■ Stated problem ■
From the case summary below, quote the passage that runs from "The defendant appeals, assigning" up to and including "178 S.E. 466.", word for word.

■ Extract provided ■
State v. . Lord

34 S.E.2d 205 | N.C. | 1945

Criminal prosecution tried upon indictment charging the prisoner with the murder of one Elder Phifer.

The record discloses that the deceased was a girl about seventeen years of age. The defendant had been keeping company with her and had become jealous of her attentions to others, or angered because of her coolness to him, and had threatened to take her life. On Saturday night, 21 October, 1944, between 9 and 10 o'clock, the defendant saw the deceased at a cafe in company with another girl and a boy. He called to her, but she refused his attentions and went into the cafe. The defendant then went to his rooming-house and obtained a shotgun belonging to another occupant of the same house and returned to the cafe. Not finding the deceased there, he took a taxi and went to another cafe, about two and a half miles away, where he stayed until it closed around midnight; then he went to a cotton patch near the home of the deceased and lay in wait for her. As she approached, between 12 and 1 o'clock, the *355 defendant came from the cotton patch out into the road, and shot and killed her. The defendant then carried the gun back to its owner, said that he had shot the deceased, and asked that the police be notified where he could be found.

On the following day, after his arrest, the defendant made a statement to the officers and recited the facts substantially as above.

The defendant offered no evidence.

Verdict: "We, the jury, find Clarence Lord, the defendant, guilty of murder in the first degree. The jury wishes to announce to the court that we asked for Divine guidance before our deliberation."

Judgment: Death by asphyxiation.

The defendant appeals, assigning errors. The case presents little more than an issue of fact, determinable alone by the jury. The evidence amply supports the verdict. S. v. Satterfield,207 N.C. 118, 178 S.E. 466.

■ Provided material ■

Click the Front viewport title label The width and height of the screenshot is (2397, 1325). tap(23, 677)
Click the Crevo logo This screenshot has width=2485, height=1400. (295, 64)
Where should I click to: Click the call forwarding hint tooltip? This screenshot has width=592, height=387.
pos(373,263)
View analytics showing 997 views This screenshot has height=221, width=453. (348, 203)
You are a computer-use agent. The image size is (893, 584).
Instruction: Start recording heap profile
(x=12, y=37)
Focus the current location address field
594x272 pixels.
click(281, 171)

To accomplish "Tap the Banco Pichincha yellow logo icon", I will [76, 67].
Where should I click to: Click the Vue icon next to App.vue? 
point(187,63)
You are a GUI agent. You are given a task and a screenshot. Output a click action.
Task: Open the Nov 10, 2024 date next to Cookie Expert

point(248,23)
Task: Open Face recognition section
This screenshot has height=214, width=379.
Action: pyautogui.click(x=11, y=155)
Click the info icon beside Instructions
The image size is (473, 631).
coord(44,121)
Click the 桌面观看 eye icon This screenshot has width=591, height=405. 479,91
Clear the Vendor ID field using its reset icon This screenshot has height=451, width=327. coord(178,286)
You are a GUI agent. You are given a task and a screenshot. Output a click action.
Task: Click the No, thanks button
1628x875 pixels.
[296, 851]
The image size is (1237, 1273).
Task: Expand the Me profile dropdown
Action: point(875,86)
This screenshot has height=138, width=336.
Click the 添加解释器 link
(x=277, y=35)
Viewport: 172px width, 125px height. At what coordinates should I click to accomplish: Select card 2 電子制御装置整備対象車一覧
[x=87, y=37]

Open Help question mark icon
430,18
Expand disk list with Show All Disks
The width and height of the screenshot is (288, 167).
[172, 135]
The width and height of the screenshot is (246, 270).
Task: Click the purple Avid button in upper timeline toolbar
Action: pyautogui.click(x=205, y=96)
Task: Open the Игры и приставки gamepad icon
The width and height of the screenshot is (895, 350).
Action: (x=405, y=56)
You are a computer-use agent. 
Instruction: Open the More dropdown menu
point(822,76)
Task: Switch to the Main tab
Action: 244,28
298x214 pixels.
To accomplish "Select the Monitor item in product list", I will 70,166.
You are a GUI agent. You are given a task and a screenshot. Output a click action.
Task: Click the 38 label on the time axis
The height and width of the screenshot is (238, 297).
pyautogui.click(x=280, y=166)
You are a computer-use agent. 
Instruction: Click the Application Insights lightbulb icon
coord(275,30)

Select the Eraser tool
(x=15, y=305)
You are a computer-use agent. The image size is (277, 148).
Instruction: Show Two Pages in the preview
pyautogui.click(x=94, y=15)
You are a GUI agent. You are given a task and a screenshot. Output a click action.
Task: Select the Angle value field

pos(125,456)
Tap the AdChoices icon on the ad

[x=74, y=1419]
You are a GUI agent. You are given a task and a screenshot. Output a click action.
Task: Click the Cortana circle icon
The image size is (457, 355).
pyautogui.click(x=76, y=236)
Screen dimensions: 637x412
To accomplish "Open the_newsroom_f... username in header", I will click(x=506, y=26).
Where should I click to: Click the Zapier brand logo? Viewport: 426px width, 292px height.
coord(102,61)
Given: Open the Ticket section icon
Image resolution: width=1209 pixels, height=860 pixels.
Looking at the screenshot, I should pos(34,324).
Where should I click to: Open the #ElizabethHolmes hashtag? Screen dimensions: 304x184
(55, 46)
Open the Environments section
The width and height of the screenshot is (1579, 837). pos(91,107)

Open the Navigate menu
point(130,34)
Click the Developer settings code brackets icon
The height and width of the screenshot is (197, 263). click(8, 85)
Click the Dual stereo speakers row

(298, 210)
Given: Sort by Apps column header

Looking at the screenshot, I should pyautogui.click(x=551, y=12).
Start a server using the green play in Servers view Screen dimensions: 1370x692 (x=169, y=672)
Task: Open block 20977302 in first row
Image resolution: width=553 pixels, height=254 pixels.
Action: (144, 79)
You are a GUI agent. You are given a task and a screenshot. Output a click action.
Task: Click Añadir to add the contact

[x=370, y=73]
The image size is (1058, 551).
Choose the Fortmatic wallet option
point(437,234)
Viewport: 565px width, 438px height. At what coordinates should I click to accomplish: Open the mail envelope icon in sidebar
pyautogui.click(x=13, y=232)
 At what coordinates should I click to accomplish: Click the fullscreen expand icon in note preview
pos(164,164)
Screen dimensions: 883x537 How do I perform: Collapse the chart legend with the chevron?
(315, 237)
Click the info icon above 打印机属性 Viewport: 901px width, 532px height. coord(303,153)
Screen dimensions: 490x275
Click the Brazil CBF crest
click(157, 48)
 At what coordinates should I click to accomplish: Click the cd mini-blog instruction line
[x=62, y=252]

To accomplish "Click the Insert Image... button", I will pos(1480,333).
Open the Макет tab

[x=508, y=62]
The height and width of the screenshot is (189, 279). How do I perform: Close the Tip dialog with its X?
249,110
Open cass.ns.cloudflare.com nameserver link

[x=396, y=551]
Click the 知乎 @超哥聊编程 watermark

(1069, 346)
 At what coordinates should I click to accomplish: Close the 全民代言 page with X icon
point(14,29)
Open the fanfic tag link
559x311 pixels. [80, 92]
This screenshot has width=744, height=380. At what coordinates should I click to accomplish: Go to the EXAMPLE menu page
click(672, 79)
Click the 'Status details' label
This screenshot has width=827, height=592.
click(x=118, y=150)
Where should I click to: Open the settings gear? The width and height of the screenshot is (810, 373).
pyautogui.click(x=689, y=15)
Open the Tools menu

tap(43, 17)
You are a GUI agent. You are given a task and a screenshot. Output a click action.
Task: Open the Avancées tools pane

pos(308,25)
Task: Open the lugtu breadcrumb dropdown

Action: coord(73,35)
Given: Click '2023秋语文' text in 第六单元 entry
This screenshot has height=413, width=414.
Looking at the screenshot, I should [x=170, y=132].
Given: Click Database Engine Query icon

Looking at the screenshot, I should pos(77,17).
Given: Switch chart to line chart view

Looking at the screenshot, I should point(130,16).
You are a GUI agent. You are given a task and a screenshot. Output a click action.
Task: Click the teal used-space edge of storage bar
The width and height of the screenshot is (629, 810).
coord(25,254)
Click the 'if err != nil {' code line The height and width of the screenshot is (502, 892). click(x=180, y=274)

■ Worked solution ■
The defendant appeals, assigning errors. The case presents little more than an issue of fact, determinable alone by the jury. The evidence amply supports the verdict. S. v. Satterfield,207 N.C. 118, 178 S.E. 466.